NAT Gateway requires a separate public IP from a VM public IP. You can still keep the associated public IP for the VM in order to remote into since NAT is for outbound connectivity only.

Once the new Public IP is created, associate the NAT gateway to the appropriate subnets. **NAT gateway cannot be associated with an entire vnet, it must be connected to each subnet.

As soon as deployment completes, find the public IP for the NAT gateway and test it from a VM deployed in an attached subnet to make sure the public IP of the VM matches the NAT gateway.

This VM still has the public IP attached for inbound RDP connectivity. The outbound public IP is no longer the public IP associated with the VM NIC, but now the NAT gateway IP. NAT Gateway takes precedence over NIC public IP outbound.

Azure Firewall

To create an Azure Firewall, create the resouce in the same vnet as your NAT GW and VMs for outbound traffic.

Once the firewall is created, you will see an Azure firewall, firewall policy, and public IP for the firewall. Go into the firewall policy and create a new Network rule collection, then network policy. This will allow outbound connectivity for specific subnets to go through the firewall.

When creating a network rule to allow for outbound internet access, set the parameters as follows:

Source IP- This includes the entire vnet or subnet this rule will be applied to

Source port- * for all

Protocol-Set to any

Destination IP-Set to 0.0.0.0/0 for any addresses outbound

Destination port- * for all ports

Now create a route table and associate the route table to the subnet needed for outbound connectivity. Then create a new route and force all traffic within the subnet to be forwarded to the firewall (0.0.0.0/0) next hop: Virtual Applicance and next hop address is the internal IP of the firewall.

Check the public IP for the VM. It should reflect the same address as the public IP of the firewall.

** A custom user defined route (route table) takes precedence over NAT gateways. If a NAT gateway is created solo, it should be attached to the subnet where the vms deployed, but with an Azure firewall in place as well NAT GW must be changed to the AzureFirewallSubnet subnet in order to override the firewall outbound IP. Once set to that subnet, NAT gateway takes precedence over every outbound connectivity. If NAT gw does NOT get changed to the firewall subnet, then the firewall public IP will take precedence as shown above.

• If NSG and UDR are both set up, NSG filters the outbound traffic first and if rules match, then the traffic can be filtered through the UDR. If the NSG blocks the outbound traffic before it hits the UDR, then the traffic gets dropped.

Now that the NAT GW is set for the firewall subnet, it no longer reflects the public IP of the Azure Firewall, but back to the Public IP of the NAT GW. NAT Gateway always takes precedence.

**There is a DNAT rule set up so any incoming RDP requests now are being forwarded to the firewall instead of the Public IP of the VM via the NSG rules.
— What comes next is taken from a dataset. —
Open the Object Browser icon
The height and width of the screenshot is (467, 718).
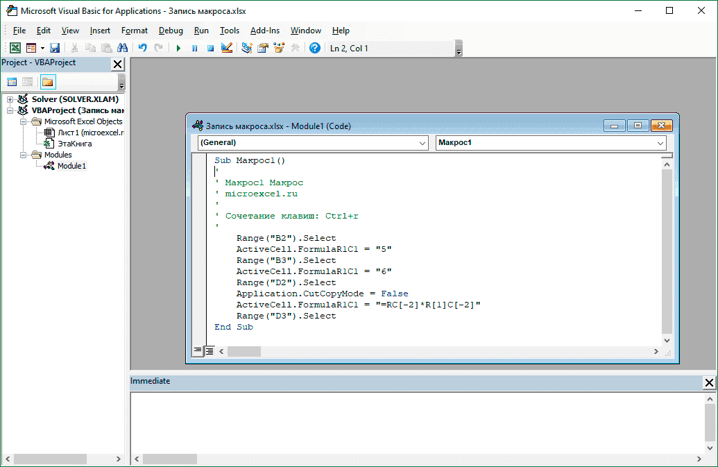[280, 49]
The incoming public IP of the VM is no longer 52.170.144.103, but now reflects the public IP of the firewall.

Public Load Balancer

Create a public load balancer and assign a standard SKU and backend pool to vms. The VMs cannot have their own public IPs associated to the NICs the way you can when deploying a NAT gateway.

Set up an outbound rule that allows for NAT for the backend pool to flow to the designated public IP of the load balancer.
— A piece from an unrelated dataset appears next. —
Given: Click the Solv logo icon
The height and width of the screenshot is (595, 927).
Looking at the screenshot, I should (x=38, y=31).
Make sure the DNAT rule for the load balancer is set up. During set up on the inbound rules tab, create a dnat rule to allow for RDP to test later for outbound connectivity. Not required for outbound connectivity. Just to be able to test.

NSG must have RDP enabled (default 3389 or custom port in order to allow rdp traffic to the VM). The dnat rule translates the public to private IP, and then NSG allows or denies traffic to that port.
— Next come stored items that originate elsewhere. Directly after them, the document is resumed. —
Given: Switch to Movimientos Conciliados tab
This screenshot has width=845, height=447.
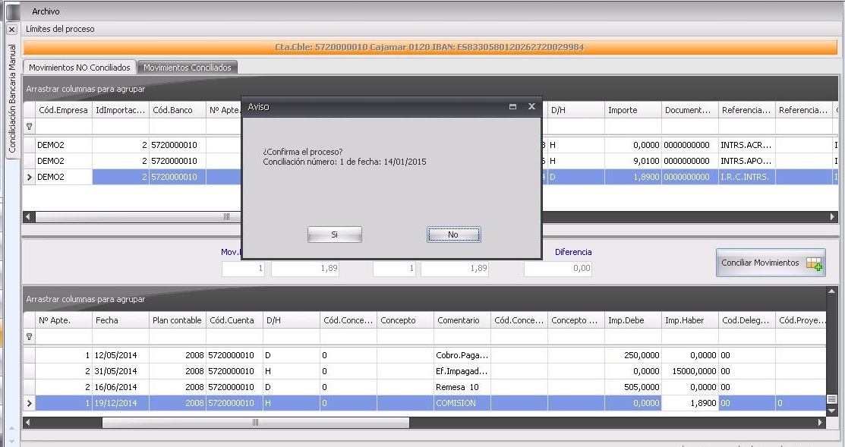Looking at the screenshot, I should [188, 68].
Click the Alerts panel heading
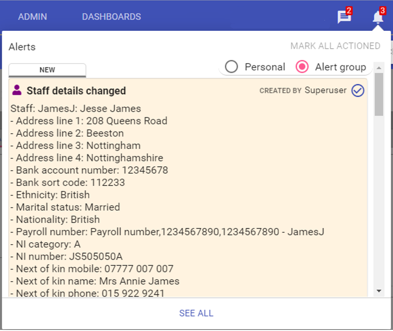 (x=22, y=47)
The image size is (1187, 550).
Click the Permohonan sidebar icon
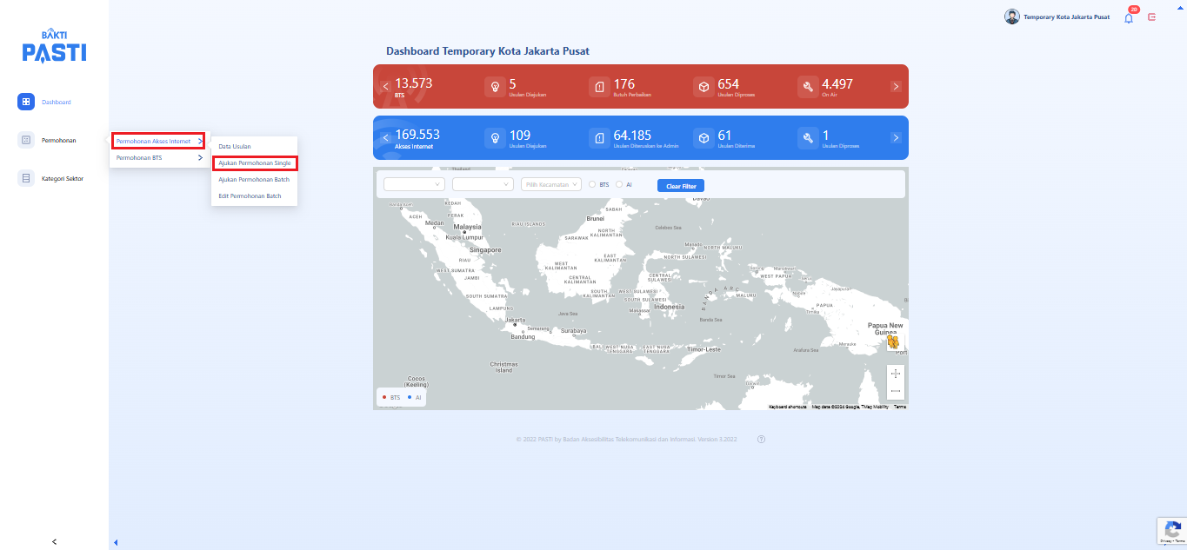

When creating a vm, setting up an NSG allowing for 3389 to be open auto enables rdp in the registry, and opens rdp port in windows firewall.

Once set up, remote into the vm and check the public IP. It should now show the public IP of the load balancer.

Once we attach the re-add the NAT gateway back to the subnet while keeping the load balancer, it will now show the public IP of the NAT gateway and take precedence for the outbound connection.